The existing Renewable Fuel Standard already includes a system of credits to incentivize use of other renewable fuels in place of fossil fuel for transportation. By adding an eRIN rule, EPA would establish a way to provide credits when biogas is used to generate electricity for electric vehicles.
bp believes an eRINs program can expand the US market for biogas, RNG and electric vehicles. It could also benefit rural communities, by providing an additional income stream for farmers whose agricultural-waste gas is converted to RNG and used to generate electricity.
The Inflation Reduction Act established tax credits aimed at spurring development of a domestic low-carbon hydrogen industry to help the US achieve its decarbonization goals.
Under that provision, producers can qualify for a tax credit of up to $3 per kilogram of low-carbon hydrogen if the carbon intensity of their hydrogen production falls below a certain threshold.

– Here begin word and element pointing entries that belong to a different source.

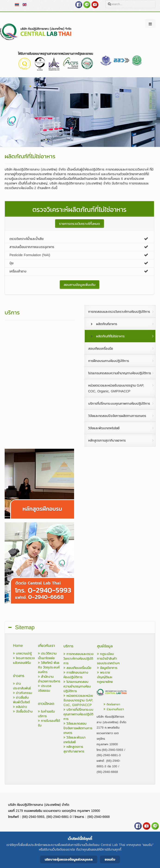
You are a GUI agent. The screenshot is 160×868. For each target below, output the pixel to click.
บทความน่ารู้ (22, 653)
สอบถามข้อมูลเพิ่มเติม (79, 284)
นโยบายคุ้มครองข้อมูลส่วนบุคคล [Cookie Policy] (69, 859)
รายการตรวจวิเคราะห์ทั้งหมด (80, 223)
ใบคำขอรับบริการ (46, 714)
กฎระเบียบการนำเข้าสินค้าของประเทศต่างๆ (108, 659)
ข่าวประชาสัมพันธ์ (22, 686)
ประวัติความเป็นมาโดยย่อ (47, 656)
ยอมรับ (110, 859)
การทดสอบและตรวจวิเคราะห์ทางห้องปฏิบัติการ (78, 659)
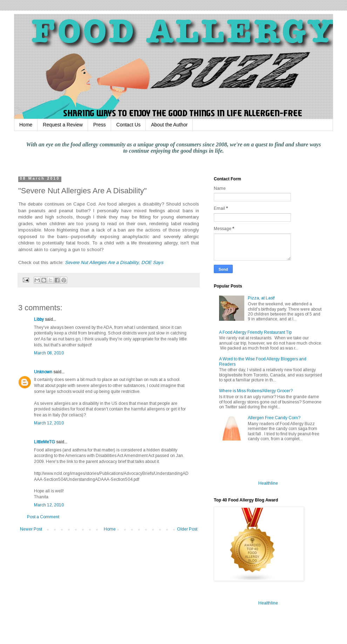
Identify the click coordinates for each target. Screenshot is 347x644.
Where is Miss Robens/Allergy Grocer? (256, 391)
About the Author (169, 125)
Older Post (187, 529)
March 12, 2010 (49, 423)
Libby (39, 319)
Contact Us (128, 125)
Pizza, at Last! (261, 298)
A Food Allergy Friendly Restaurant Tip (255, 332)
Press (100, 125)
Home (26, 125)
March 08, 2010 (49, 353)
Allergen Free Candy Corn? (274, 418)
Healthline (268, 483)
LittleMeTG (45, 442)
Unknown (43, 372)
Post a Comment (43, 517)
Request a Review (63, 125)
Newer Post (31, 529)
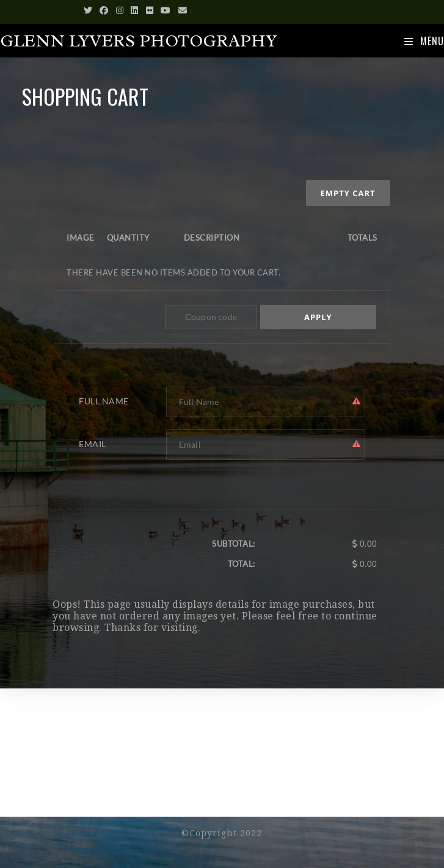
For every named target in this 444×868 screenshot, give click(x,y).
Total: (241, 564)
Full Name (104, 401)
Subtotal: (233, 544)
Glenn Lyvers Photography (139, 41)
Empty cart (348, 193)
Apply (318, 317)
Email (92, 443)
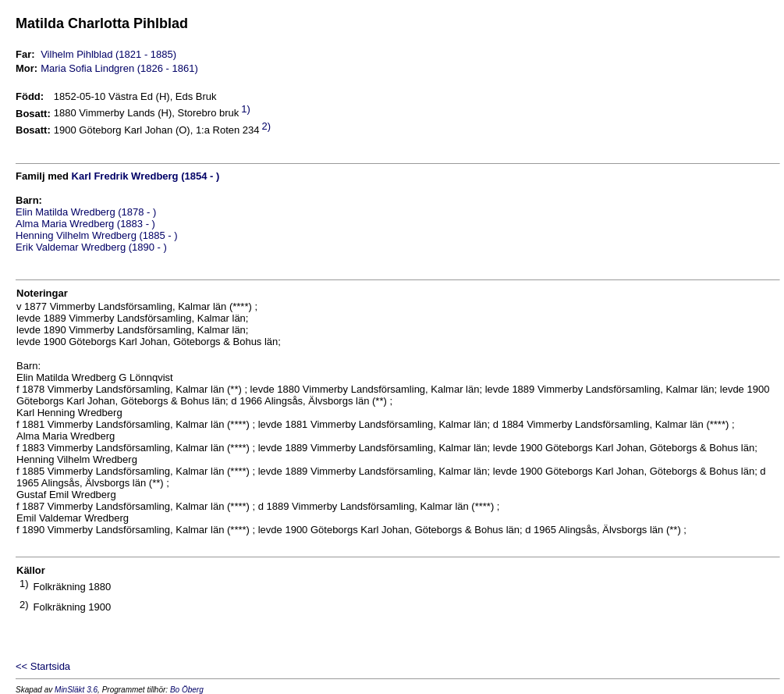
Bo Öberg (186, 689)
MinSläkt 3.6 (76, 689)
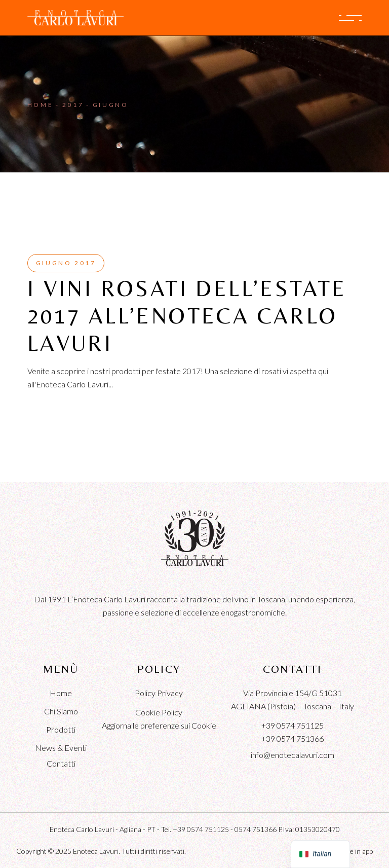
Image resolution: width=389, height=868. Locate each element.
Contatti (61, 763)
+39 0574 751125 (292, 725)
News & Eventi (61, 747)
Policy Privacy (159, 693)
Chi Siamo (61, 711)
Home (61, 693)
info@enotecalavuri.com (292, 754)
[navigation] (320, 854)
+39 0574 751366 (292, 738)
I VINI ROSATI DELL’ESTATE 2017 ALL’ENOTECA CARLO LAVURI (187, 315)
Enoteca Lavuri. (96, 851)
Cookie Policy (159, 712)
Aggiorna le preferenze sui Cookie (159, 725)
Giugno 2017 (66, 263)
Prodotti (61, 729)
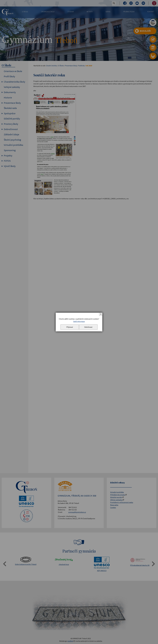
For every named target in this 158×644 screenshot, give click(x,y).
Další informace (79, 321)
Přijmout (70, 327)
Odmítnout (88, 327)
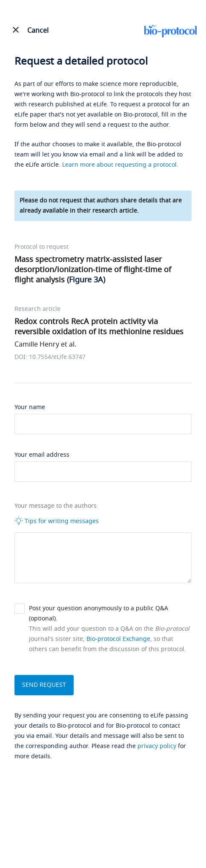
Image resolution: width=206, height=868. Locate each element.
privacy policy (157, 746)
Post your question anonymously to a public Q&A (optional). (98, 613)
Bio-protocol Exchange (118, 639)
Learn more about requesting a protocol (119, 165)
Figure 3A (86, 280)
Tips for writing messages (57, 521)
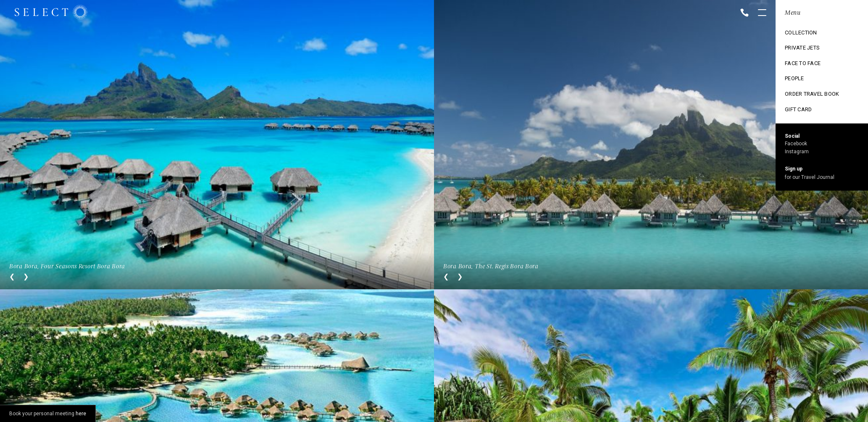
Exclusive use (800, 63)
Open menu (762, 13)
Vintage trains (801, 91)
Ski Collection (801, 77)
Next (26, 277)
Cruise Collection (806, 48)
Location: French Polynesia (817, 13)
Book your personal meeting (47, 414)
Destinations (798, 34)
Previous (12, 277)
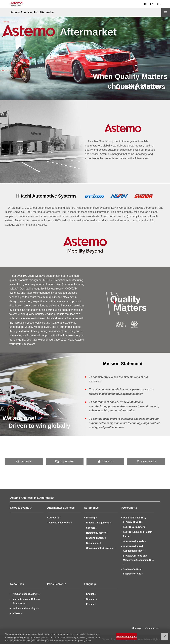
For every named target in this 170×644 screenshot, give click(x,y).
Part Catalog (108, 462)
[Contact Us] (152, 4)
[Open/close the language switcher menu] (145, 4)
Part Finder (26, 462)
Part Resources (67, 462)
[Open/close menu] (166, 12)
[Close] (165, 638)
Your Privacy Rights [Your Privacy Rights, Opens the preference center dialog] (126, 638)
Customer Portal (149, 462)
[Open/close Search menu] (158, 4)
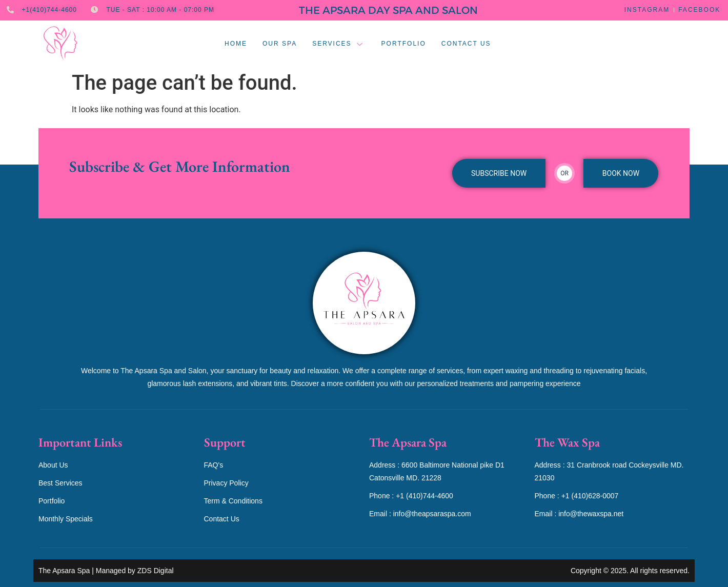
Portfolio (403, 44)
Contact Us (466, 44)
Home (236, 44)
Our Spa (279, 44)
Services (339, 44)
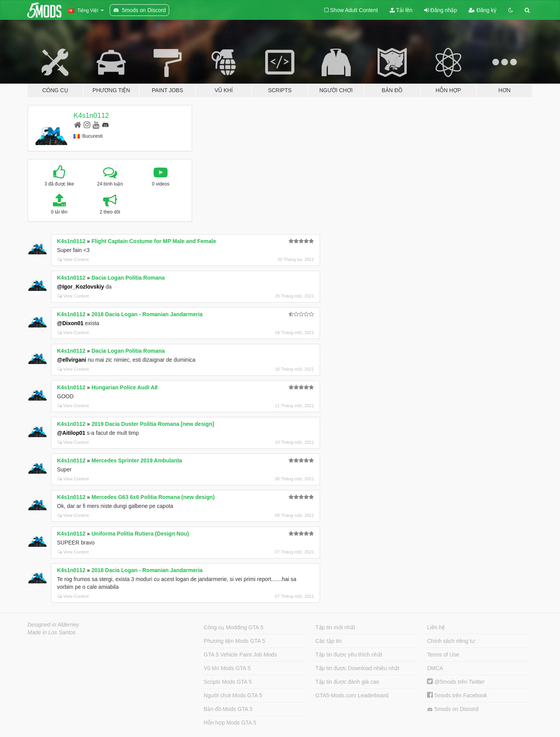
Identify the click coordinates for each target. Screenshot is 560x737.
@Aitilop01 (71, 433)
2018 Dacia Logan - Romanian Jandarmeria (147, 314)
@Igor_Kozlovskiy (80, 287)
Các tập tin (328, 641)
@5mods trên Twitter (456, 682)
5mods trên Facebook (457, 695)
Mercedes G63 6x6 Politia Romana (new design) (153, 497)
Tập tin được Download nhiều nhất (357, 668)
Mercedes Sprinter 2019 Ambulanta (136, 460)
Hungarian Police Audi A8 (124, 387)
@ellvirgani (72, 360)
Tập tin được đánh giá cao (347, 682)
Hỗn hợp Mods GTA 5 (230, 723)
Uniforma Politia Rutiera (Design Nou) (140, 534)
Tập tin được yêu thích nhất (349, 655)
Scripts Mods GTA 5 (228, 682)
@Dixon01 (70, 323)
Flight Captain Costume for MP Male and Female (154, 241)
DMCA (435, 668)
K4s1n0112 (91, 116)
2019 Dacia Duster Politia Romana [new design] (152, 424)
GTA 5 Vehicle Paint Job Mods (240, 655)
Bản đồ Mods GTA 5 (228, 709)
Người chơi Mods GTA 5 (233, 695)
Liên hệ (436, 627)
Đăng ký (482, 10)
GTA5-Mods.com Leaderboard (352, 695)
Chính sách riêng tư (451, 641)
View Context (73, 259)
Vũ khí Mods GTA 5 (227, 668)
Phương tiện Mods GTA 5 (234, 641)
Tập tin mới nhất (335, 627)
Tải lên (401, 10)
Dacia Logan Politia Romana (128, 278)
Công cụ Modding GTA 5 (233, 627)
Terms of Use (443, 655)
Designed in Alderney (53, 625)
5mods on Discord (453, 709)
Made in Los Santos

Using RNG with or instead of traditional natural gas can help them reach the target.
But Treasury’s proposed guidance for the tax incentive requires the RNG molecules to flow directly from their source to the hydrogen production facility, which is impractical when most RNG goes into the nation’s existing network of comingled natural gas pipelines.
bp is asking Treasury to provide an accounting system that would allow hydrogen producers to get credit for purchasing RNG injected into existing natural gas pipelines. The EPA uses a similar approach with its Renewable Fuel Standard, which does not require a direct connection between the source and end use of a low-carbon fuel.
This type of flexibility with the tax credit could help increase RNG demand and use, while opening another promising pathway for lowering the carbon intensity of hydrogen.